Fri, May 09, 2025
After a period of caution due to the global economic uncertainty from Trump tariffs and the drumrolls of an impending trade war that followed, India’s retail investors are cautiously returning to Chinese equities through exchange-traded funds (ETFs), their confidence boosted by recent policy support from Beijing, including stimulus measures and market reforms.
Market data and industry surveys show that foreign investors are increasingly redirecting their ETFs toward emerging markets, with China and Brazil emerging as clear favourites in 2025. This shift comes amid a challenging period for US equities, which have retreated in the face of economic uncertainty precipitated by its aggressive trade policies.
Indians investing abroad have to follow rules set by the Reserve Bank of India (RBI) and the Securities and Exchange Board of India (SEBI) in this regards. The Liberalised Remittance Scheme (LRS) allows for remittances up to US$ 250,000 in a financial year. Indian residents can invest in foreign companies or assets, including shares, immovable property, and mutual funds, subject to regulations, such as a cap of 10 per cent of the stake in a foreign entity.
As there is also a bar on taking control of a foreign firm through this route, most investors prefer to invest through stock market listings, including ETFs or funds that trade on exchanges and usually follow a specific index.They usually include a mix of assets like stocks or bonds.

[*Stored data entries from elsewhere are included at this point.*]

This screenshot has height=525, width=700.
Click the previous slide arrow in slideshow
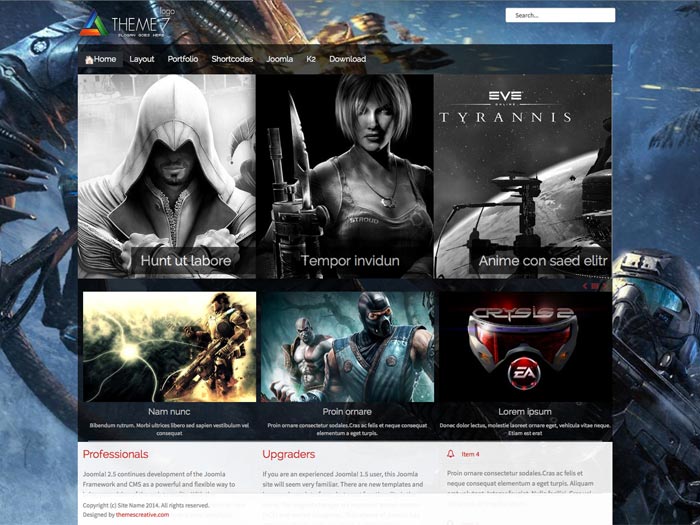(x=585, y=286)
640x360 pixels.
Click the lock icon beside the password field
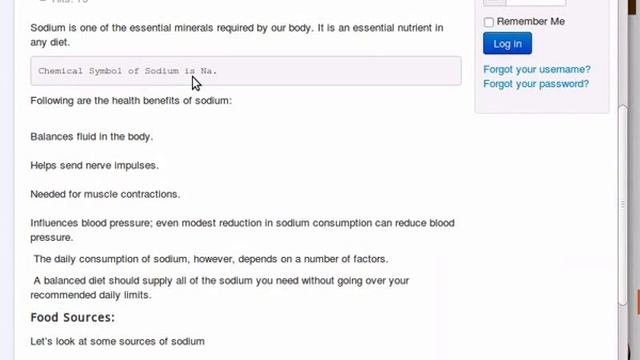[x=495, y=2]
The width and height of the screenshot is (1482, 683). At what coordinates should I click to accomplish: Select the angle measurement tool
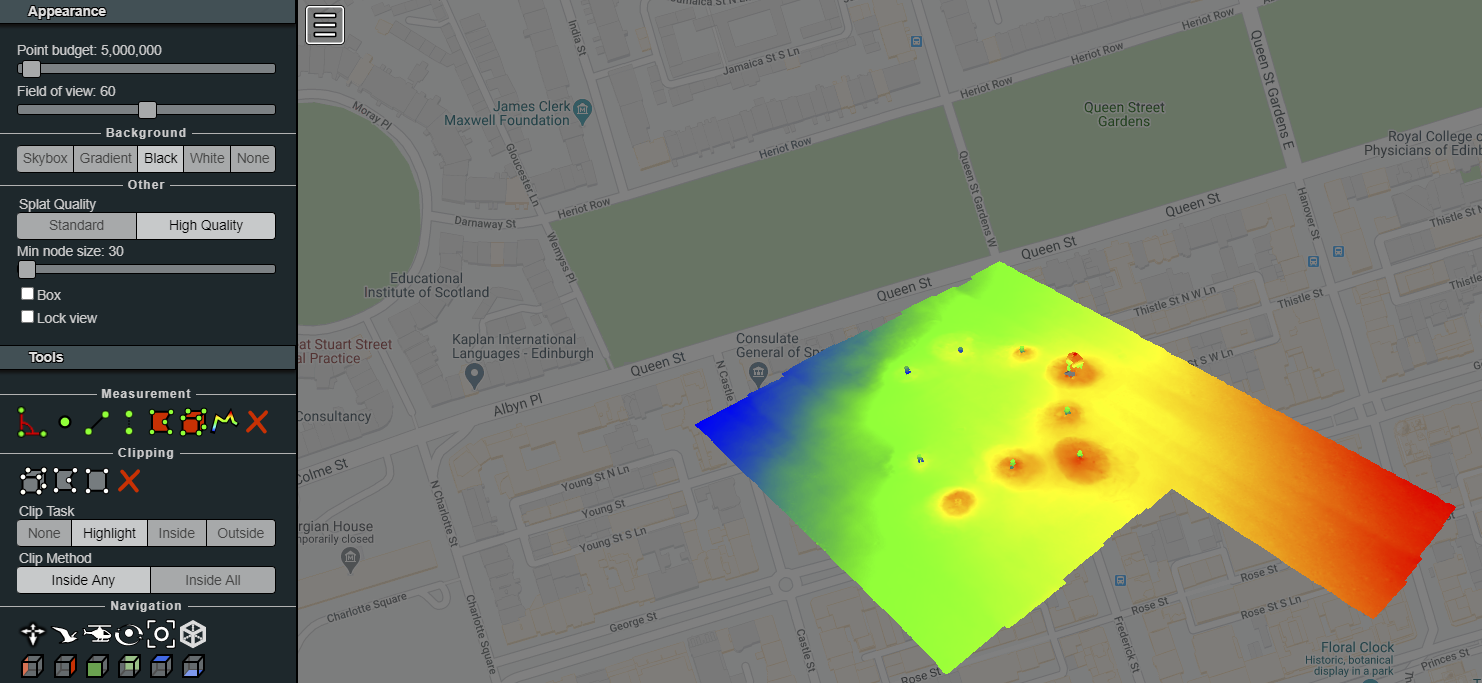[30, 422]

China's ETF market has grown 134 per cent over two years to USUS$ 520 billion, while Brazil offers compelling valuations with a 9.47X P/E ratio. As a result, in recent months, ETFs like the iShares MSCI China ETF (MCHI) and the tech-driven KraneShares CSI China Internet ETF (KWEB) have seen notable inflows, including from India.
Overall, broad emerging market ETFs like the iShares Core MSCI Emerging Markets ETF (IEMG) and the Vanguard FTSE Emerging Markets ETF (VWO) are also seeing increased activity from Indian shores.
Analysts attribute this shift to a weakening US Dollar and expectations that the US Federal Reserve will cut rates later this year, which should benefit riskier assets like ETFs.
Brazil, a key player in the commodities sector, is also drawing ETF investments. The iShares MSCI Brazil ETF (EWZ) has surged as rising commodity prices and fiscal reforms improve investor sentiment.
However, risks remain, including currency volatility, political instability, and trade tensions. Top RBI officials said that they were aware of the return of Indian investors and felt that this was "part of the entire move to internationalise our economic underpinnings".
"The fact is, we are ourselves thinking of raising the cap on investment by foreign investors, as we want to bolster foreign investment into the country. So there is no harm if a limited amount of Indian capital ventures out," officials said.
However, a watch is being kept on the outflows as it coincides with heavy selling by foreign portfolio investors. Officials pointed out that since India has forex reserves of US$ 677.83 billion, "these small outflows do not represent any risk and rather may earn India a tidy profit in foreign exchange".